+++ ТЕКСТ

А я сидел, не задремал, ничего. Известно, еще ребенком был. Гляжу: немец идет. Я только сказал:

— Ай, немец идет!.. Большой идет, с автоматом.

Моя сестра была. Брата убили тут же, на месте. Как я сказал: „Немец идет!“ — дак сестра — дала драпу в лес. Тут нашлась еще невестка — она тоже в лес. А дети — за нею.

Ну, а мы только повставали все. Стоймя стали.

Корова была привязана Он дал очередь в то место. Попало этой корове. Корова эта — по лесу. И повалилась. Как начала ногами… Пока она кончилась.

Он надумал — и ракету вверх — жах! Тут их аж черно стало. Повыбежали из лесу, окружили нас полностью, со всех сторон. Ну, хлопцы такие были — крест [4] во на рукаве и в черном одеты были.

Нас построили. Начали издевательства. Мужчин отдельно построили, а баб — отдельно. И начали лупцевать этих мужчин.

— Где ваше, бандиты, оружие?

Сюда подставит, под бороду… Карабин или черт его там знает. А я за юбку у мамы держусь. Я ж уже немного ладный был, первый класс кончил уже.

Так этих мужчин били, сколько им надо было, метров пятьдесят отогнали, лег пулеметчик… Минометчики легли с боков.

А у меня еще детский разум был — глядеть, как мина летит. Один лежит, а другой зайдет со стороны — швырь! Я видел это — мина летит и плюх там, свалится, туда, в березничек. Я то место знаю и теперь. Только теперь оно изменилось, конечно, много лет прошло.

Побили этих мужчин — бабы наделали крику. Пулеметами побили — куда ж они на чистом лугу денутся? Три пулемета. Как косанули! Там и мой брат был, Василь. Жена его с нами была и дети.

Прилетает один сюда, этот немец. Хотели нас в березничек, тут уголок один остался. Какой-то старший подъехал и говорит: „Нет!“ Или как он там сказал. Они изменили план. Как стали из миномета бить — два хлопца идут. Молодые хлопцы, може, им тогда по семнадцать было, по восемнадцать. Нас пока оставили. Тут плач. Тут дети эти плакали…

А я не плакал, как-то держался. Интересовался просто… И знал же, что на смерть иду!..

Добре. Занялись этими хлопцами. Били их, сколько хотели. Известно ж, люди при силе, а тут — бессильные. В этот березничек, где нам надо было лечь, этих хлопцев… Так вот как-то положили и прострочили их.

Сейчас подошел ихний этот, какой-то старший, видать, и говорит:

— На Буденичи! Ну, нас погнали.

Мы немного отошли, и этой нашей невестки старший хлопец прорвался. А младший, Генка, тот остался. Вернулся сюда, где нас брали.

++++++

* ЗАДАНИЕ *
Сколько пулеметов, согласно тексту, стреляли по мужчинам на лугу?

+++ СТРОКИ ДАННЫХ

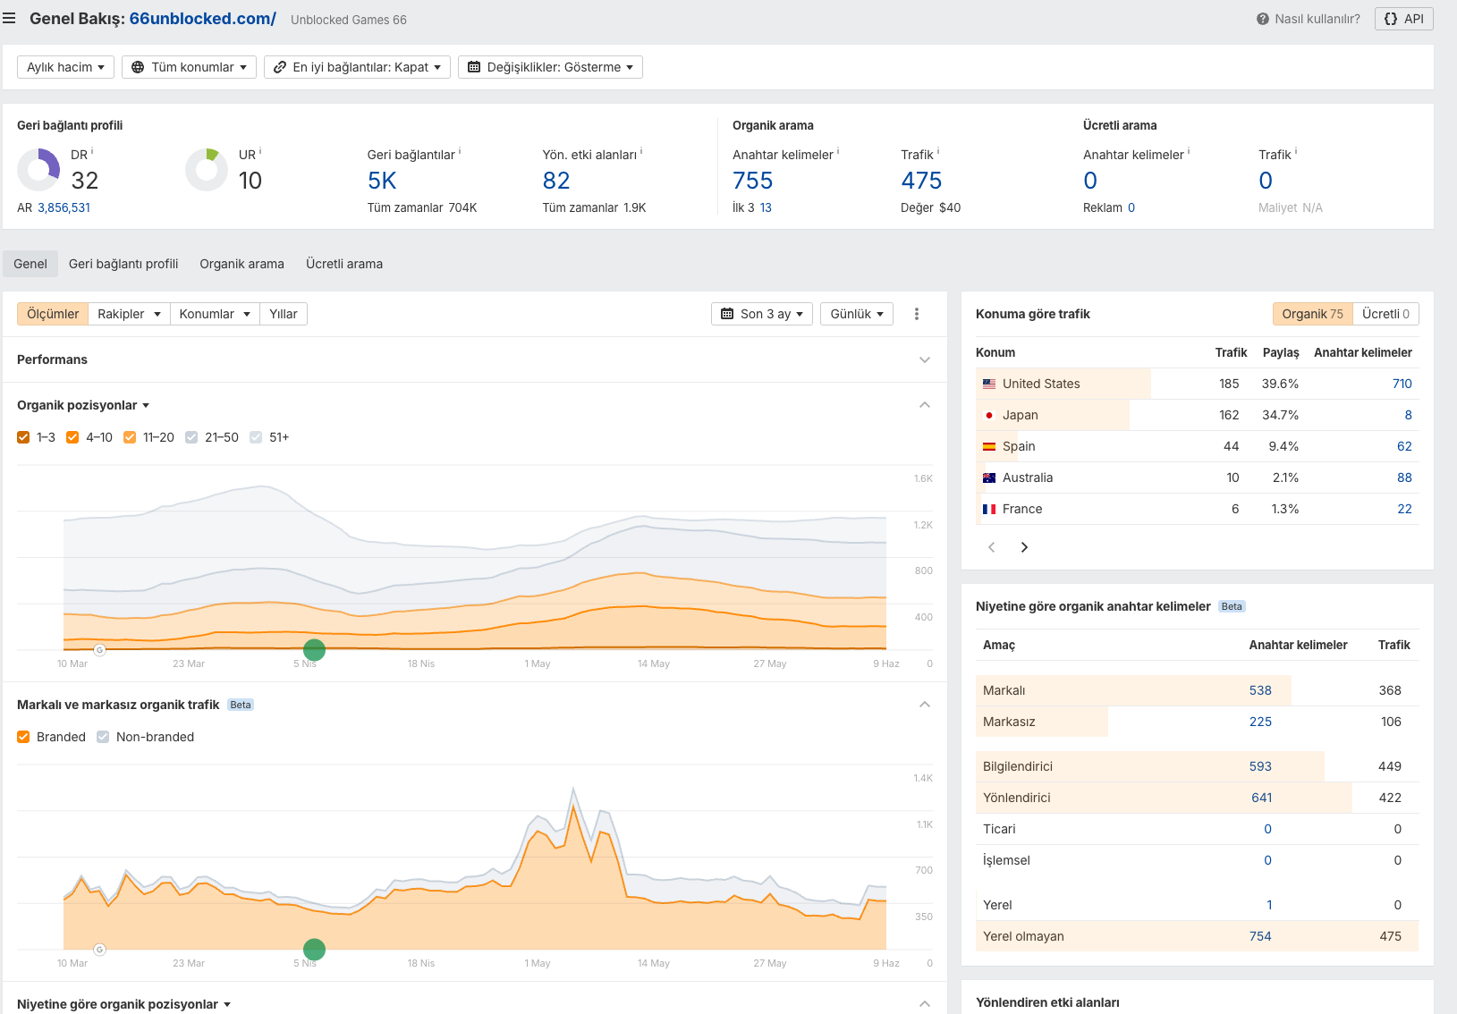Open the Son 3 ay date range dropdown
The height and width of the screenshot is (1014, 1457).
pos(762,314)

++++++

* РЕШЕНИЕ УПРАЖНЕНИЯ *
Три пулемета.